### DOCUMENT PASSAGE

○ ○ ○ ○ ○

BY: SARAH HAN, CECILIA LEYVA | @sarahyhan
Despite a $299 million state budget cut, the California State University (CSU) system is expecting minimal impact on its financial standing on account of its reserve fund, according to CSU Chancellor Timothy P. White. Nonetheless, CSU campuses — including Cal Poly Pomona — are expected to weather layoffs, staff reductions and an ongoing hiring slowdown.
White, speaking during an Aug. 19 virtual town hall meeting, stated that the CSU began building a reserve following the 2008 financial crisis, positioning the university system to minimize the economic impacts of the COVID-19 pandemic. Still, layoffs and pay cuts are anticipated and “not just a problem for this fall,” White added.
“This is at least a three-year issue, but we’re going into the first year reasonably well-prepared financially,” White said. “Between cost-cutting measures, the building of a reserve designed for a rainy day — and it’s raining now — coupled with a strong financial position going into this three-year period, we want to keep as many financial tools as we can for the next year and the year after in order to get through this three-year economic issue.”

○ ○ ○ ○ ○

### DATA EXTRACT
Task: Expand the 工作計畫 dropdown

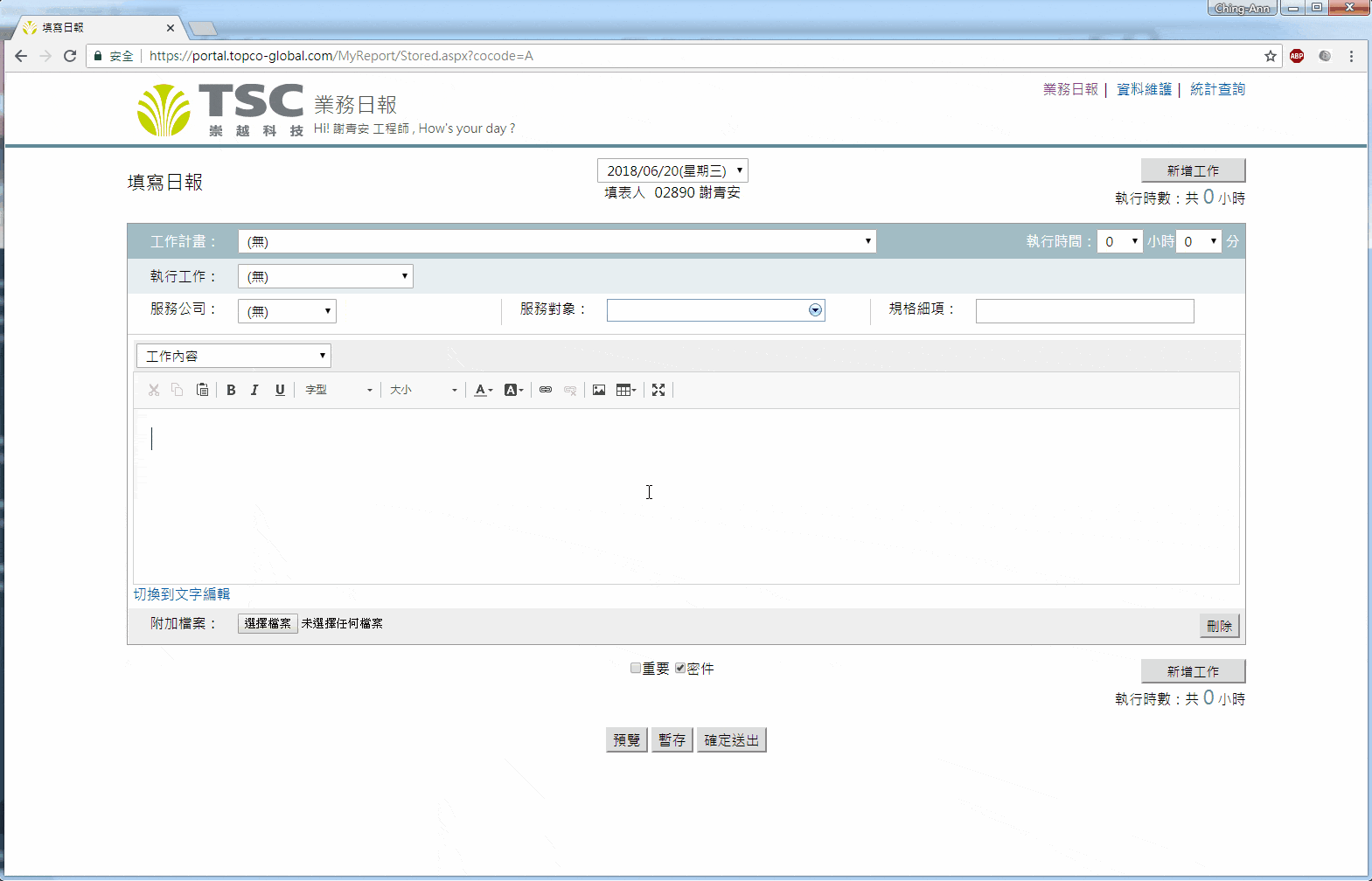Action: (557, 241)
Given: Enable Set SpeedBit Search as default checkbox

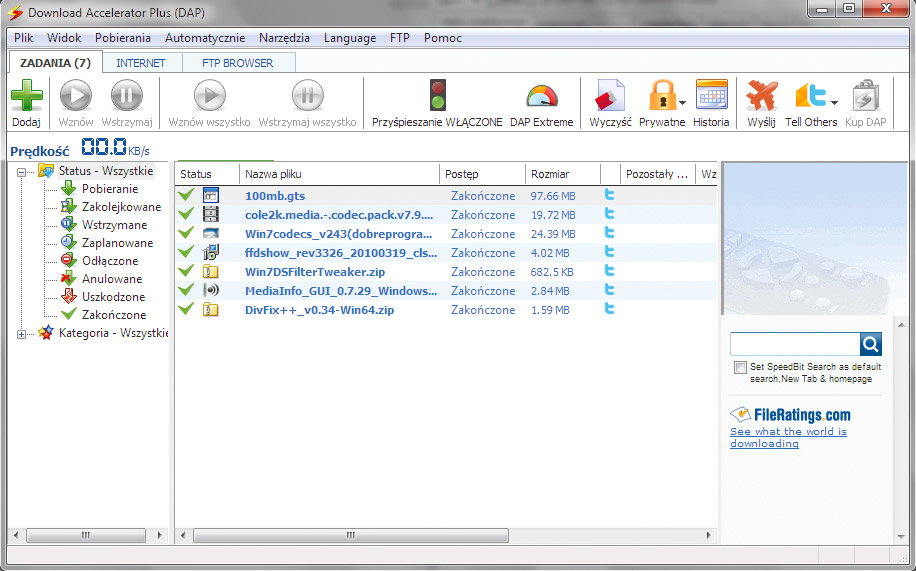Looking at the screenshot, I should [x=739, y=368].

○ ○ ○ ○ ○

### TASK REQUIREMENTS
Can you retype the passage of the CSU budget article starting at "BY: SARAH HAN, CECILIA" and ending at "ongoing hiring slowdown."?

### ANSWER BOX
BY: SARAH HAN, CECILIA LEYVA | @sarahyhan
Despite a $299 million state budget cut, the California State University (CSU) system is expecting minimal impact on its financial standing on account of its reserve fund, according to CSU Chancellor Timothy P. White. Nonetheless, CSU campuses — including Cal Poly Pomona — are expected to weather layoffs, staff reductions and an ongoing hiring slowdown.